El Brujo, ese profeta
Entre la talla intelectual de algunos representantes de la Iglesia y la sabiduría de ese juglar de Dios y todos los hombres que se llama Rafael Álvarez, El Brujo, me quedo con este último. Estoy por recomendarle a monseñor Juan Antonio Martínez Camino, secretario general de la Conferencia Episcopal, que acuda a ver El Evangelio de san Juan en el teatro María Guerrero. Lo disfrutaría como las monjas que salían encantadas el pasado domingo del espectáculo y un servidor. Y lo que es más importante: dejaría ipso facto de lanzar majaderías como las que soltó el jueves pasado para justificar que los obispos se mojaran sobre la reforma laboral.
A mí me la trae al pairo qué piensan los curas sobre asuntos terrenales e incluso aún más sobre cuestiones divinas. Pero no por eso se merecen cierto escarnio para evitarles ridículos futuros. Decía monseñor que la Iglesia no se pronuncia sobre asuntos complejos o discutibles, que otra cosa es el aborto y el matrimonio homosexual. Según Camino ahí no hay duda: tamaños pecados son condenables con el fuego eterno. Pero, sobre lo demás, ellos no pueden emitir una opinión neta.
"¡Neta!", decía el pavo. Como si todo lo que rueda en este valle de lágrimas empezara o acabara basándose en su santo veredicto. Son los efectos babosos del pensamiento único, eso que los progres creen un invento de los ultraliberales y que ellos copiaron a saco del dogma de fe. De ahí su terror a ese demonio de la contemporaneidad que se llama relativismo. El papa Ratzinger lo blande como arma cada vez que puede. Es un tema que les escuece. Aunque saben sacarle tajada cuando conviene. ¿O no es así como se comportan cuando deben torear la epidemia de pederastia que les invade? Ahí sí les viene de perlas el relativismo, que otros podrían calificar de hipocresía.
Para aprender un huevo sobre lo relativo que resulta todo -empezando por la palabra de Dios-, sería urgente que acudieran a ver como un sermón de la montaña, a El Brujo. Saldrían debidamente aleccionados después de contemplar la sutil y demoledora inteligencia de un actor sabio. De un hombre empeñado en desenmascarar verdades escondidas, misterios que a la vista y al oído saltan en su palabra preñada de dudas y paradojas, despojadas de la máscara impuesta por tergiversaciones posteriores más convenientes al poder de la Iglesia que la felicidad o el consuelo de los hombres.

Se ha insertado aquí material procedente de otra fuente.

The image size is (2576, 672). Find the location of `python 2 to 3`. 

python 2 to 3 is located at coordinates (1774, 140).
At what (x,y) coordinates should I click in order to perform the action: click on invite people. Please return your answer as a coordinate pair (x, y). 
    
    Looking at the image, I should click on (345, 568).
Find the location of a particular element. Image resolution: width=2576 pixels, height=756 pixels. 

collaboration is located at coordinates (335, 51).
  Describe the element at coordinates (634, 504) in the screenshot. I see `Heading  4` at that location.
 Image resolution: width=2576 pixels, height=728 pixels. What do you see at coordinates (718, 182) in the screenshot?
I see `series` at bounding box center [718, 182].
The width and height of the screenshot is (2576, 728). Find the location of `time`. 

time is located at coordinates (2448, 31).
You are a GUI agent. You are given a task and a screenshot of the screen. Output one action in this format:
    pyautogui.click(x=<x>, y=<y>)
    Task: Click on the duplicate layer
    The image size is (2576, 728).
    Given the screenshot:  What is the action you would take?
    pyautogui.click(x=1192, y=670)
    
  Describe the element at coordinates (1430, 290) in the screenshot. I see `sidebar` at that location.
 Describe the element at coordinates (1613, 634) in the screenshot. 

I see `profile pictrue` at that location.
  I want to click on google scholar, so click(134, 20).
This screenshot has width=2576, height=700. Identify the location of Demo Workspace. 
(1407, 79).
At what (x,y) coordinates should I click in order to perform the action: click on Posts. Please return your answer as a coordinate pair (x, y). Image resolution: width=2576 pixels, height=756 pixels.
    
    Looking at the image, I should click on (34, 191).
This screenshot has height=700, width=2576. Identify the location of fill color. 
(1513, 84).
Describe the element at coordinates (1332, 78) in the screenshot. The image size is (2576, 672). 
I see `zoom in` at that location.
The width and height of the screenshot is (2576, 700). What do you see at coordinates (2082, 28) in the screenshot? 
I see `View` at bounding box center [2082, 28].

Este artista total, este juglar, cómico, mago del gesto y la voz, les aportaría miles de claves que se les escapan. Como la visión de un Cristo poético, ninguneada por las ínfulas divinas con las que convino vestirle tras su martirio. Muchos creeríamos más en él hoy como poeta que como sumo hacedor. En los asuntos del lenguaje, lo bordó. En cuanto a su faceta de arquitecto del universo, sinceramente, su trabajo deja mucho que desear. La sigue cagando, pero bien.
El espectáculo de El Brujo es tan sencillo como contar el evangelio. Y su talento tan descomunal como para demostrar en dos horas sus poderes ultraterrenales. La coherencia y la ambición de Rafael Álvarez le han llevado a plantear un teatro puro, en absoluto artificial, absolutamente profundo. Desde que le vi por primera vez dando tumbos de genialidad en La taberna fantástica no he dejado de seguirle. Sus visiones de los clásicos, junto a Fernán Gómez o a Alonso de Santos, entre la picaresca del Lazarillo y las cuitas del Tenorio, nos han revelado su distancia, su gracia superlativa, su cuajo de andaluz perplejo y aferrado al arte sublime de saber contar.
Hoy Rafael Álvarez es un lujo máximo sobre los escenarios. Un descomunal continuador de la estirpe de Vitorio Gassman y Dario Fo -presente con su Misterio bufo en este Evangelio de El Brujo-, un trovador que planea sobre la etérea era de la globalidad impuesta por las pantallas con las herramientas y la verdad de la palabra hecha cuerpo, del verbo hecho carne, un tipo capaz de revelarnos la poesía y los disparates de las sagradas escrituras con poderes tan hipnóticos como racionales. ¿Puede existir verdad o dogma de fe más grande? Que aprendan los obispos. El Brujo es nuestro verdadero profeta.